Another day of isolation ahead. Three weeks down, another few months likely to go. But, at least these ones, the three months of spring. The morning dawns, sunlight beginning to peak through the trees to the east. Walking out the door, the air is chilled and fresh. No people are about. But it is not quiet. Crossing the street, going through the neighbor’s yard and into the park, the dawn chorus is in full swing. Cardinals calling insistently from seemingly everywhere. Carolina Wren’s blaring out teakettle, teakettle, teakettle! The nasal caw of a Fish Crow in the distance. Blue Jays doing their metallic, echo-y calls. The loud quirrr of a Red-bellied Woodpecker. These are the songs of the residents, and all in the first few hundred yards.

Walking the paved trail through the woods, anticipation builds. What’s around the next tree? Who will come into view? What song will be heard for the first time this spring? Fluttering in the brush — more White-throated Sparrows, who’ve been here all winter, but will soon be gone, headed north toward New England, taking their plaintive poor Sam Peabody, Peabody, Peabody with them. Above, the leaves, blessedly, are only just barely emerging. For a few, too short weeks, spring migrants will still be easy to spot, unobscured by all the green to come. Tiny movements in the branches. A Golden-crowned Kinglet. No, two. Three. They are here in winter, but suddenly are everywhere, massing before moving northward. 
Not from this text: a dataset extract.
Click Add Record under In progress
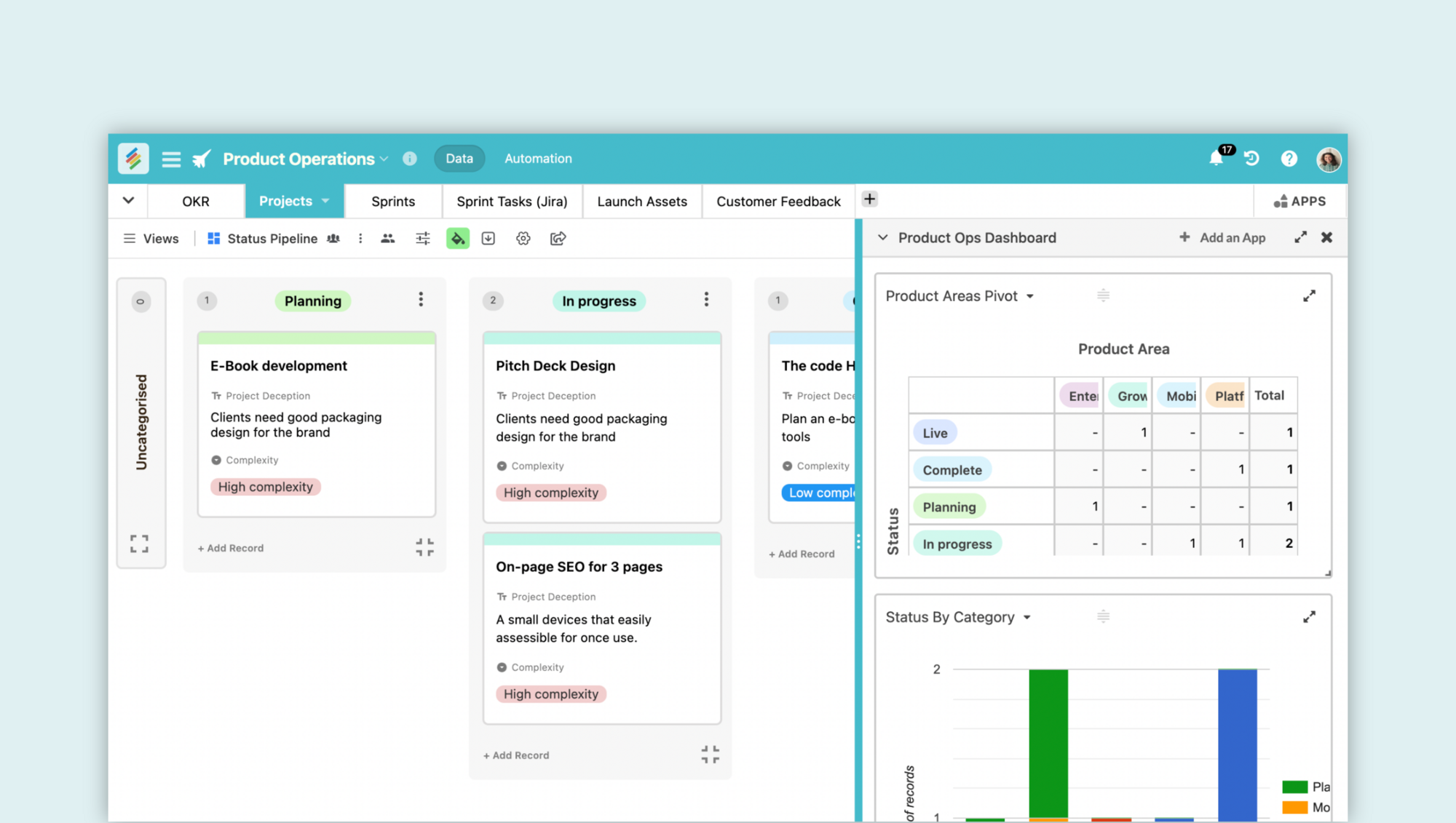This screenshot has width=1456, height=823. pyautogui.click(x=516, y=755)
The path opens into the fields, sunlight now touching the grasses and flowering trees. An Eastern Bluebird pair sits on a branch not far from a nest box. Sharp-looking Chipping Sparrows, two weeks ago never seen, are now all about. Overhead and recently returned as well, an Osprey flies by.

A sycamore just off the path holds a little treasure. From the left, a male White-breasted Nuthatch flies across the grass to an outer branch and pauses. In a flash, he is on the trunk at a nest cavity, passing a morsel to his mate inside. Then, he’s off again for more.

The nuthatches have been here all winter, though. Will there be a first-of-the-year bird this morning? A brilliant yellow Pine Warbler flits nearby. A stunning Palm Warbler sits in the grass, of all places. Neither, a first this year but pulse-quickening harbingers of the mass migration of warblers soon to come. 

And then, there it is, just like that, moving rapidly as it feeds among the low branches. The tiny, but strikingly dapper Blue-gray Gnatcatcher, one of the earliest neotropical migrants to arrive. A first of 2020.  

What is it about this time outdoors and these moments of intense observation? Birding cultivates a constant alertness, a never-ending scanning of sound, movement, and habitat, an eagerness to find and learn something new. It is a feeling of living fully. And it is magnified a hundred times over in spring, as every single day brings something new. Almost three full months of Christmas morning every day. 

Spring migration is an antidote for the mundane — needed even more in this year. Just outside our doors and windows, in the city, in our yards, in a local park, everywhere in the Chesapeake watershed and beyond, magic is happening. The spring chorus gains new members daily. Who will join tomorrow?